- **Set problem**:
List each line of the material below that contains the string "bottom". Only matches with the same case count.

[Target position records]
start

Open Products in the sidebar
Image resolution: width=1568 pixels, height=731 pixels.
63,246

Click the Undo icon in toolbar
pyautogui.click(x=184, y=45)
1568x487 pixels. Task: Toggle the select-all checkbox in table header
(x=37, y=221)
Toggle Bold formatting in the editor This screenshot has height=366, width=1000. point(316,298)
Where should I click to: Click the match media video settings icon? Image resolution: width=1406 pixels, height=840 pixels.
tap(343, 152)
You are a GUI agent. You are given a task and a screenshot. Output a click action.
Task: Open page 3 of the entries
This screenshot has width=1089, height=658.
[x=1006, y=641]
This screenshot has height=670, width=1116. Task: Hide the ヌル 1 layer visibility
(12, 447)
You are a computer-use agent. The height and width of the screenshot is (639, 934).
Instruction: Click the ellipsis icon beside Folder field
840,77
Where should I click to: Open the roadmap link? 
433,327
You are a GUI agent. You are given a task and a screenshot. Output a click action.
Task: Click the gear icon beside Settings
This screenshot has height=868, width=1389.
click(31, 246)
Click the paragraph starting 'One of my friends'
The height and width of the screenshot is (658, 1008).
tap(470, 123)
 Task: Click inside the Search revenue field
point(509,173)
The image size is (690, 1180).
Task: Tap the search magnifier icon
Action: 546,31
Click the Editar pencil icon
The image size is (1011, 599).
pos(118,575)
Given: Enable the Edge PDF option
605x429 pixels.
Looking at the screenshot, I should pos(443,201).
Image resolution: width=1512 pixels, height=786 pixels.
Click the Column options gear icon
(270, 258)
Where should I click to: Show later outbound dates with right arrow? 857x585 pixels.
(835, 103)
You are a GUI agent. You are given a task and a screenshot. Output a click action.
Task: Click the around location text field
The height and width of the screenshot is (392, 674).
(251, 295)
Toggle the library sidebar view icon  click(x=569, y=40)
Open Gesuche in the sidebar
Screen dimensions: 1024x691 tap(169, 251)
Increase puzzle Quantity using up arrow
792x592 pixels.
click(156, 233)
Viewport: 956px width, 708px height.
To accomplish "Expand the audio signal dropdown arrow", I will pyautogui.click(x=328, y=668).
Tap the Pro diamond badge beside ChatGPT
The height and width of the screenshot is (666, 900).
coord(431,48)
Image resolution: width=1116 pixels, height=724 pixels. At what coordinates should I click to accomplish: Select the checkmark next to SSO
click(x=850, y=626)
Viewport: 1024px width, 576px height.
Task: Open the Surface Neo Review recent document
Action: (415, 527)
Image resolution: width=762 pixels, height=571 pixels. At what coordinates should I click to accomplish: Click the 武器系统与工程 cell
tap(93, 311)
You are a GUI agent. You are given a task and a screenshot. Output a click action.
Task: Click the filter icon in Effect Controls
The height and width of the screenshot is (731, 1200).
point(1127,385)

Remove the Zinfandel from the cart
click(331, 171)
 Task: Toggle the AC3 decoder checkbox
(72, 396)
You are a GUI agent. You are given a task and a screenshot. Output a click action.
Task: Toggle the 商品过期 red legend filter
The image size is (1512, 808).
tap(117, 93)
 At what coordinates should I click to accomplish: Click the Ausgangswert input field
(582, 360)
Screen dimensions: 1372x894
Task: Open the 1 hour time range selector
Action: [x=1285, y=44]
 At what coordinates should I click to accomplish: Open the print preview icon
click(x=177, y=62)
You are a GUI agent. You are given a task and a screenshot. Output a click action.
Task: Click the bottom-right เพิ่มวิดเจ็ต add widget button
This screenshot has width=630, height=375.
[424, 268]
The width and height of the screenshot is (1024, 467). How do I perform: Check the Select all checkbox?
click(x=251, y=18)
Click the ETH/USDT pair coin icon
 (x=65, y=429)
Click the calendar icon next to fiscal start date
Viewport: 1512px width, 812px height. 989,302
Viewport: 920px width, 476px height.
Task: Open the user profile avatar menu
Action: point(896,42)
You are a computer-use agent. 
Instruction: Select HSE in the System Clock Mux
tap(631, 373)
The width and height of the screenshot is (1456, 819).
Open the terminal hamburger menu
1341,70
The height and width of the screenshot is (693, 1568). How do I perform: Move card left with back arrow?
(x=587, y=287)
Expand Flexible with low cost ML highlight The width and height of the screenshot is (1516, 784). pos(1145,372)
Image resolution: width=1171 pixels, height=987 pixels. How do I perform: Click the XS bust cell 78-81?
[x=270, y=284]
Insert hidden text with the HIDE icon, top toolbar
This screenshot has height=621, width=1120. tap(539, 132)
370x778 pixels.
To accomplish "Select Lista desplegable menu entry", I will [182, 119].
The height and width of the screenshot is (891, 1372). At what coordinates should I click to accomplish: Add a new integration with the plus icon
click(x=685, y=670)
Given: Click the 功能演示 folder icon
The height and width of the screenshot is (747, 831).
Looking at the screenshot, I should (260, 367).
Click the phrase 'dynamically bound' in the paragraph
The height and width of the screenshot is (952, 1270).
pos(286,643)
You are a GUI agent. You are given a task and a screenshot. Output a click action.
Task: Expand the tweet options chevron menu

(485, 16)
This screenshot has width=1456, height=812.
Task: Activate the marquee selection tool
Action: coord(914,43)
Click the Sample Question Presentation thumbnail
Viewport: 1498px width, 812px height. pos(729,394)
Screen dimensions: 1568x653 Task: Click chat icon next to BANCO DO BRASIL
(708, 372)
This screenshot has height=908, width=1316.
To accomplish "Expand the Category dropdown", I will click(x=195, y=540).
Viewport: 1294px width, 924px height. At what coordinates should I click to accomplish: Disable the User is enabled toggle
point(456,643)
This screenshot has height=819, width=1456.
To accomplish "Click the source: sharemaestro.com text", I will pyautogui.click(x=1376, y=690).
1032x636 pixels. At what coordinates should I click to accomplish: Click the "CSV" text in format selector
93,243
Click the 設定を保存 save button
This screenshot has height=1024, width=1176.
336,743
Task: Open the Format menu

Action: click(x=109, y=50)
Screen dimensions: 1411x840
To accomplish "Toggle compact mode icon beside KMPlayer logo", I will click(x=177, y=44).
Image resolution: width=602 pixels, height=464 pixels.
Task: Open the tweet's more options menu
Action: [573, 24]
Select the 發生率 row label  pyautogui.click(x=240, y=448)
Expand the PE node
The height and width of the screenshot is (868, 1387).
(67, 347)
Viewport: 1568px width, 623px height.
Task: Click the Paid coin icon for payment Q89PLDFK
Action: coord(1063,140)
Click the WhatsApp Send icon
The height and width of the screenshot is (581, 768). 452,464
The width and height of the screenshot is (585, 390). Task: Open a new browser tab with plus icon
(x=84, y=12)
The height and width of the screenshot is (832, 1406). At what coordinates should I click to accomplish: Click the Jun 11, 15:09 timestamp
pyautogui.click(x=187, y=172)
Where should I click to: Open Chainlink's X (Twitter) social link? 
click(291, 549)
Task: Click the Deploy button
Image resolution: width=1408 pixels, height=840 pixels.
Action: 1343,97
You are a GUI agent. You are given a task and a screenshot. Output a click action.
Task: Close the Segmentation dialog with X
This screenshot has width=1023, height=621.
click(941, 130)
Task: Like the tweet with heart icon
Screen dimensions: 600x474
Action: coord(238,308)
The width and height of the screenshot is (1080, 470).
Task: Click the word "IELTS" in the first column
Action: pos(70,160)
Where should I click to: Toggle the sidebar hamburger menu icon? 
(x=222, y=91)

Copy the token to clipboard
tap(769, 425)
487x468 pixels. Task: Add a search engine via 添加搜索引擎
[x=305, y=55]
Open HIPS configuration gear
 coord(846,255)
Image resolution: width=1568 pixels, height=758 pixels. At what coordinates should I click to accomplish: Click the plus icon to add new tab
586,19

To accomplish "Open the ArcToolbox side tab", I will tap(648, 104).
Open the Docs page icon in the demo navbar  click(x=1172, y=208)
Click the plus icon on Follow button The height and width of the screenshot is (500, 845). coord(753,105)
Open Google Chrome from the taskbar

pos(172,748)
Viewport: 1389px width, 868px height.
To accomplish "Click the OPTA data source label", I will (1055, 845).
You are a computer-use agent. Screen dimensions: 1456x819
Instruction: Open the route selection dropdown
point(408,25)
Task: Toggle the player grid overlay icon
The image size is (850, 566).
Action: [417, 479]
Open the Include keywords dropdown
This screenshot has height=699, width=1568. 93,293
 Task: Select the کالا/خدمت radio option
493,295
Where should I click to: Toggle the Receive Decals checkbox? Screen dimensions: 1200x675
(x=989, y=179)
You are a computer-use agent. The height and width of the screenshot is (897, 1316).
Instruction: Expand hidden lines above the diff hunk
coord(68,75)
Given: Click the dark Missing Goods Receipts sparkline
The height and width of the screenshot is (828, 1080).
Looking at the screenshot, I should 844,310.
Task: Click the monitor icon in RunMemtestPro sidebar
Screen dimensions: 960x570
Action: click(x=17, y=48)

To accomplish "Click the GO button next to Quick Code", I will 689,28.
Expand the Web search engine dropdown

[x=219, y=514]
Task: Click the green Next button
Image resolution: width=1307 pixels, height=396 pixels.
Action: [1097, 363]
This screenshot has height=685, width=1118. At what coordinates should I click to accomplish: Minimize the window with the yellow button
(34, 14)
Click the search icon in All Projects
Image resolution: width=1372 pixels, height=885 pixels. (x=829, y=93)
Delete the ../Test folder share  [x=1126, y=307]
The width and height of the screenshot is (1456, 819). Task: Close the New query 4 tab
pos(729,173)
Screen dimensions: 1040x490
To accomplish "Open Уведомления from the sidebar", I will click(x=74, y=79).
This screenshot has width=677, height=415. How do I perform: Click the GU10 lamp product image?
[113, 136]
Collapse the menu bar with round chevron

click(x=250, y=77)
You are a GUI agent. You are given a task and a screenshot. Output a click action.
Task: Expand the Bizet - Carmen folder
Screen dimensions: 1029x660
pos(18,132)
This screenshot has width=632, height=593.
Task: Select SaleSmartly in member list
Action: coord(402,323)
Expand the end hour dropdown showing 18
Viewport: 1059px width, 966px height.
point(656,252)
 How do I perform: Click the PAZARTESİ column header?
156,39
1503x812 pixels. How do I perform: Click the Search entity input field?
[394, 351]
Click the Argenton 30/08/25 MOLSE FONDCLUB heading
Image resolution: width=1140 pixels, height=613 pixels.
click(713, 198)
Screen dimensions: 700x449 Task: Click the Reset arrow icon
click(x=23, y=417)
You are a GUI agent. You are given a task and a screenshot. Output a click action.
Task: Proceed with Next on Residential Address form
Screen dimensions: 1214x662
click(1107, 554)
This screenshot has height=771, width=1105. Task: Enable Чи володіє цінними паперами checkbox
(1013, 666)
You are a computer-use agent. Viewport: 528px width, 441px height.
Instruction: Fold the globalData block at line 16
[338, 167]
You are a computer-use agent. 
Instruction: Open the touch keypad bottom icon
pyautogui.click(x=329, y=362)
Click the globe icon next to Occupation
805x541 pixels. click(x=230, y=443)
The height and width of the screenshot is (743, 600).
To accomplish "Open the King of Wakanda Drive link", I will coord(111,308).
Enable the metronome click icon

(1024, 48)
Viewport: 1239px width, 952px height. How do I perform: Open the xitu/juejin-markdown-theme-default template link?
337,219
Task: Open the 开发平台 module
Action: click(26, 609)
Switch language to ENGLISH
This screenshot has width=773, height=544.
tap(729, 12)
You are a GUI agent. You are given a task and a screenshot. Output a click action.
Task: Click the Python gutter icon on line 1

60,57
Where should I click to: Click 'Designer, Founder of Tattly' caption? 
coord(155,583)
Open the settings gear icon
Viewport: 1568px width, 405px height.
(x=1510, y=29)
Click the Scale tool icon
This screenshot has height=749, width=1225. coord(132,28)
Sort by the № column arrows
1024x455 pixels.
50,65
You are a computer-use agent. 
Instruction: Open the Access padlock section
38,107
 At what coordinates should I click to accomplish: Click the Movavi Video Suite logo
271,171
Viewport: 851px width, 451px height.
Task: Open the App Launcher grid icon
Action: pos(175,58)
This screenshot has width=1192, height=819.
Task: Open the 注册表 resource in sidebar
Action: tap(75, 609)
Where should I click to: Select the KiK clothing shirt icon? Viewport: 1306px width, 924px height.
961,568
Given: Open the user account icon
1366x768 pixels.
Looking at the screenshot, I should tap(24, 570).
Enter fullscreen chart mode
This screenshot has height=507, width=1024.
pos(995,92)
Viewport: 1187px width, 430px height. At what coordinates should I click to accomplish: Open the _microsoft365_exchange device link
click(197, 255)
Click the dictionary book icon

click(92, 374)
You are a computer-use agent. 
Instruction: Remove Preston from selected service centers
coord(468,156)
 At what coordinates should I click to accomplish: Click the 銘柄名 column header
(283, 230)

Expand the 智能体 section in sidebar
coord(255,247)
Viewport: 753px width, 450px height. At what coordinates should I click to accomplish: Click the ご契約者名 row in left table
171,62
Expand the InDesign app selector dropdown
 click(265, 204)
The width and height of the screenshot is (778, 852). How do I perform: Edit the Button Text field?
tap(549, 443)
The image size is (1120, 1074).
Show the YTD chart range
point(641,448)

end

- **Correct output**:
Task: Click the bottom-right เพิ่มวิดเจ็ต add widget button
Instruction: Open the touch keypad bottom icon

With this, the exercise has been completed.